Characterization and validation of antibodies

*Corresponding Author:

Yang ST
Department of microbiology, Ohio State University, United States
E-mail: Yang124@epharmajournal.org

Abstract

Antibody characterization and validation are often considered parallel requirements which go hand in hand in determining the properties governing the utilization of antibodies in several applications.

Characterization encompasses the essential attributes which are the core information for any antibody, namely the character of the antibody molecule and therefore the specific preparation during which it’s being supplied (serum, purified IgG, affinity-purified, etc.), knowledge of its binding specificity (identity of the target recognized at both the entire molecule and epitope level), cross-reactivity (identity of non-target reactants and therefore the extent of off-target binding), affinity binding constant (both equilibrium and kinetic parameters), the antibody sequence and ultimately its combining site structure when complexed with the target. Typical characterization methods include enzyme-linked immunosorbent assays (ELISA, target reactivity), surface Plasmon resonance (SPR, affinity determination), peptide arrays (epitope mapping), protein arrays (specificity screens), variable (V)-gene cloning (sequencing) and X-ray crystallography (native and complexed structure determinations).

Validation extends these properties to the criterion of ‘suitability for particular applications’, which within the case of antibodies are legion and include immunoprecipitation (IP), western blotting (WB), sandwich assays, immunohistochemistry (IHC), immunocytochemistry (ICC), flow cytometry, proximity ligation, intracellular and in vivo action, and lots of others. On the face of it, the high failure rate among antibody reagents in these techniques could seem surprising: the main distinction between native, fixed and denatured protein structures is documented, requiring appropriate reagents for those categories, but within them a reliable outcome with a target-specific binder would, perhaps naively, be anticipated. If that were the case, only three sorts of test would be needed, IP, IHC/ICC and WB. However, applications are increasingly specialized in order that other considerations (e.g. how precisely the sample is fixed or denatured, the composition and complexity of the sample, incubation conditions, etc.) can moderate antibody functionality. Moreover, target proteins of an equivalent primary sequence may exhibit subtle cell- or tissuespecific differences which may alter their conformations and their epitopes, like posttranslational modifications (PTMs, e.g. glycosylation, phosphorylation), interacting proteins, etc. As antibodies are themselves proteins, their conformational diversity and PTMs also can impact their binding characteristics, whether produced recombinant or from natural sources. Thus, specificity, the foremost familiar property of antibodies, and its thorough and exact delineation for each case, seems to be a serious a part of the matter. Validation of specificity for the ‘real world’ applications during which it’ll be used, namely against the target expressed at endogenous levels in cells and tissues, is that the ultimate consideration that, from a practical standpoint, exceeds simple characterization performed against one or set of purified or exogenously overexpressed targets.

We provide one example of a dataset showing application-specific differences in validation of a sizeable collection of target-specific monoclonal antibodies (mAbs). During this case, 96 mAbs were selected on the idea of overall immunoreactivity in ELISA, either against cells over-expressing the target protein or purified target protein. This complete set of ELISA-positive mAbs was then assayed for efficacy and specificity in distinct applications in native brain tissue samples, namely WB, IHC and specialized IHC within the sort of plastic embedded sections prepared for Array Tomography. These results underscore that distinct mAbs (or for that matter the other binder type) could also be suitable for a specific assay, but unsuitable for an additional even highly related assay, which validation must be performed for every intended purpose. They also speak to the necessity for transparent reporting of the precise nature of any prior antibody validation, enabling it to be thoughtfully evaluated in reference to the user’s needs.
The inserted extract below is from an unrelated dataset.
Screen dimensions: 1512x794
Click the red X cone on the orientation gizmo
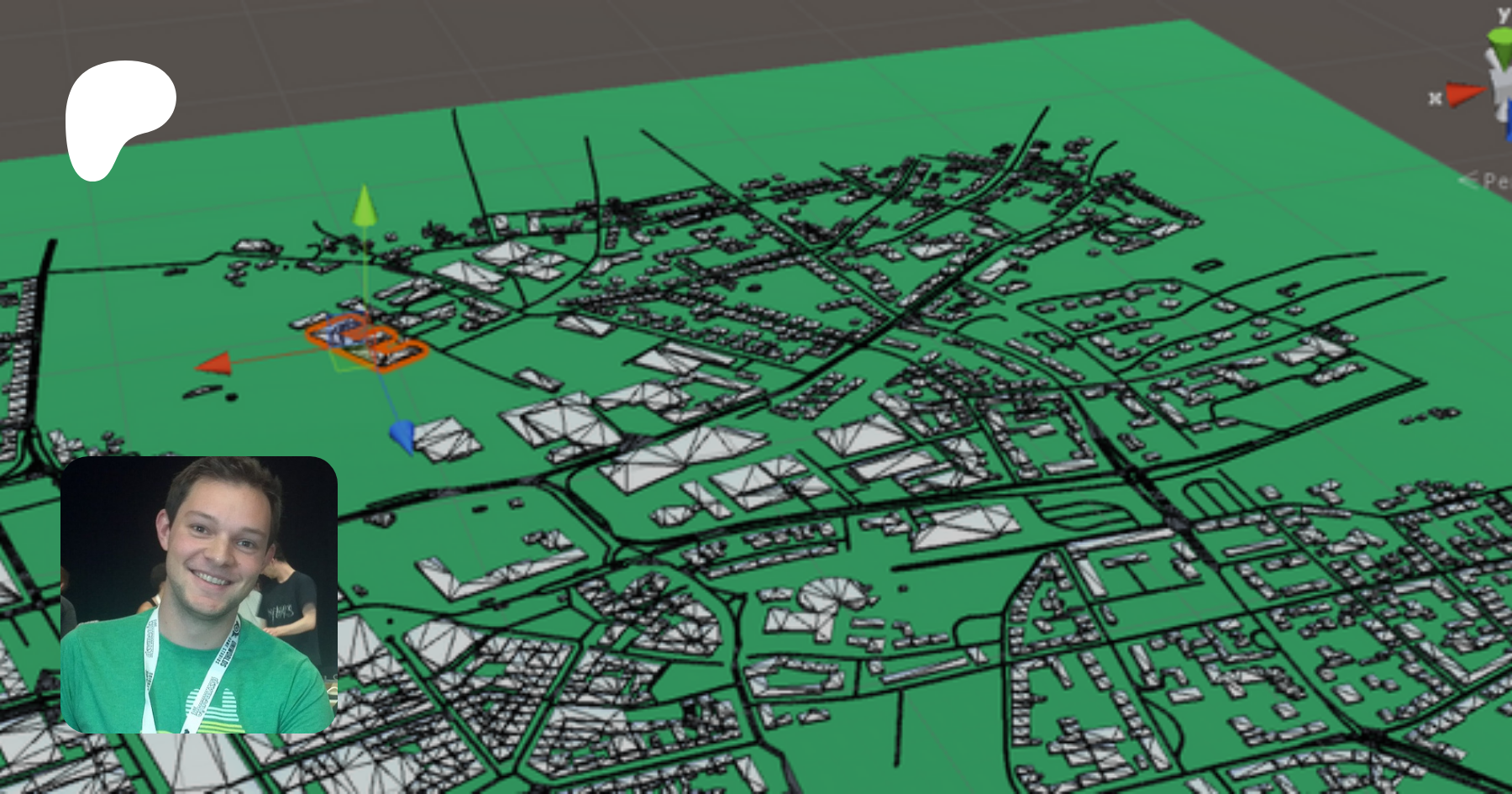(1465, 95)
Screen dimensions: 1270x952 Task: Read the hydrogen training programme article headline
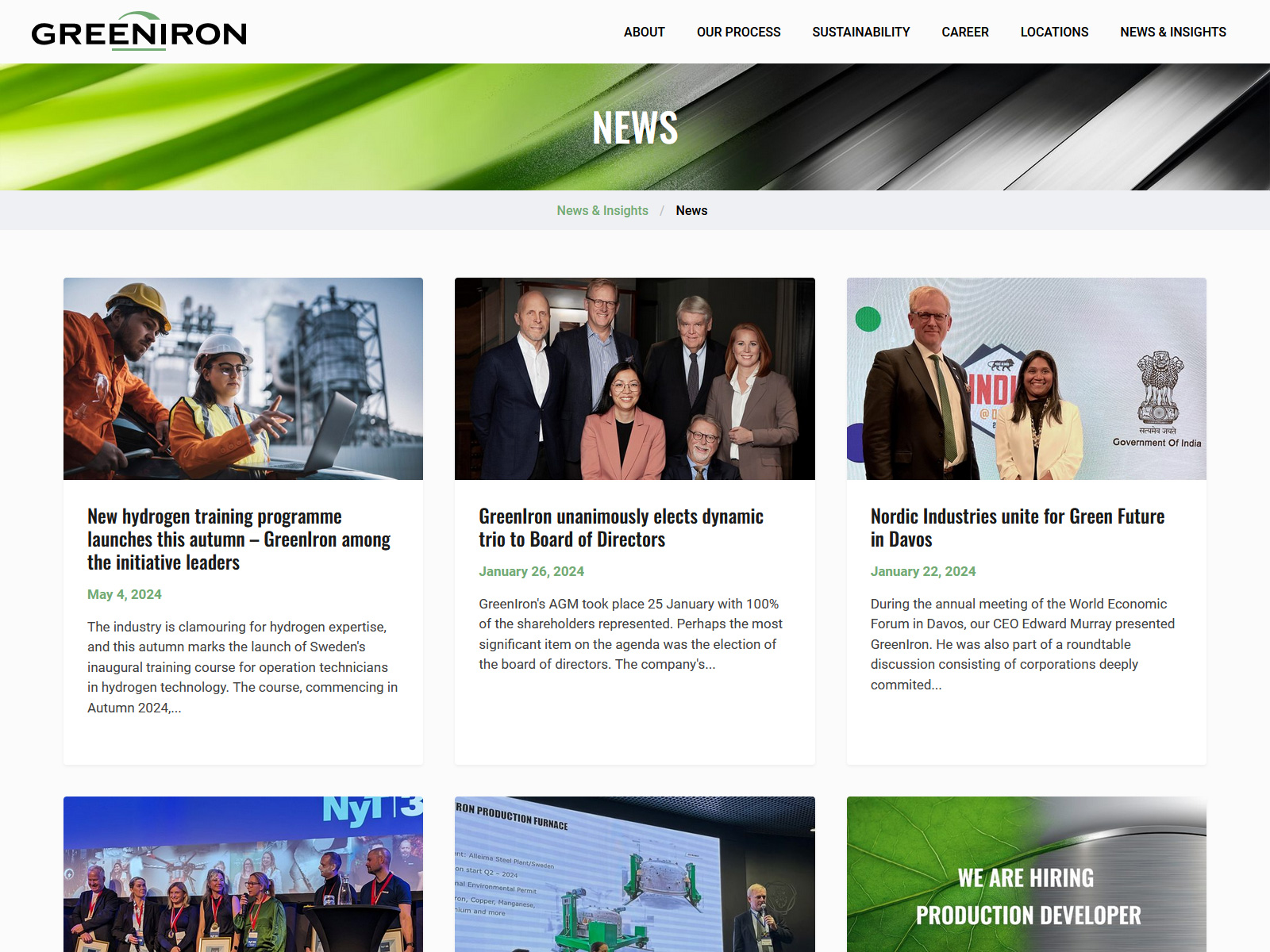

These issues aren’t restricted to antibodies but are equally applicable to non-antibody protein binding molecules, like DARPins, aptamers, monobodies, affimers and other molecular entities, all of which exert an impact through their ability to bind to a protein target. Moreover, they hold true the maximum amount for binders made through recombinant technologies as for the classical pAbs and mAbs. Purified pAbs often have excellent monospecificity, especially when affinity purified, and within the Human Protein Atlas validation results for an outsized number are presented transparently. While in theory mAbs have the capacity to be more specific, they often exhibit entirely unexpected strong cross-reactions, where an epitope aside from that intended fortuitously interacts well with the combining site. Although this has the potential to be amplified in polyclonal preparations, during which the constituent antibodies could each exhibit distinct properties, cross-reactivity during a pAb could also be diluted call at many cases by being a mixed population, while reactivity with the target is common to all or any its components. In some cases, mAb cross-reactivity has been analyzed by X-ray crystallography; indeed, it’s possible to pick for useful bispecific interactions within the same combining site. It’s perhaps too early to know fully the specificity characteristics of the non-antibody binders where a smaller range has been produced, except for which many of an equivalent principles will likely hold.